[Start of section]
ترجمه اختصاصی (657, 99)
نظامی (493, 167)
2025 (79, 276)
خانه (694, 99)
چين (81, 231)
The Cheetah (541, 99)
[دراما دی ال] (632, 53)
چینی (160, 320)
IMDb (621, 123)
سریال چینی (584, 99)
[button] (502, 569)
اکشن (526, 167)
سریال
[End of section]
Exact output of every entry is required.

## Answer space
ترجمه اختصاصی (657, 99)
نظامی (493, 167)
2025 (79, 276)
خانه (694, 99)
چين (81, 231)
The Cheetah (541, 99)
[دراما دی ال] (632, 53)
چینی (160, 320)
IMDb (621, 123)
سریال چینی (584, 99)
[button] (502, 569)
اکشن (526, 167)
سریال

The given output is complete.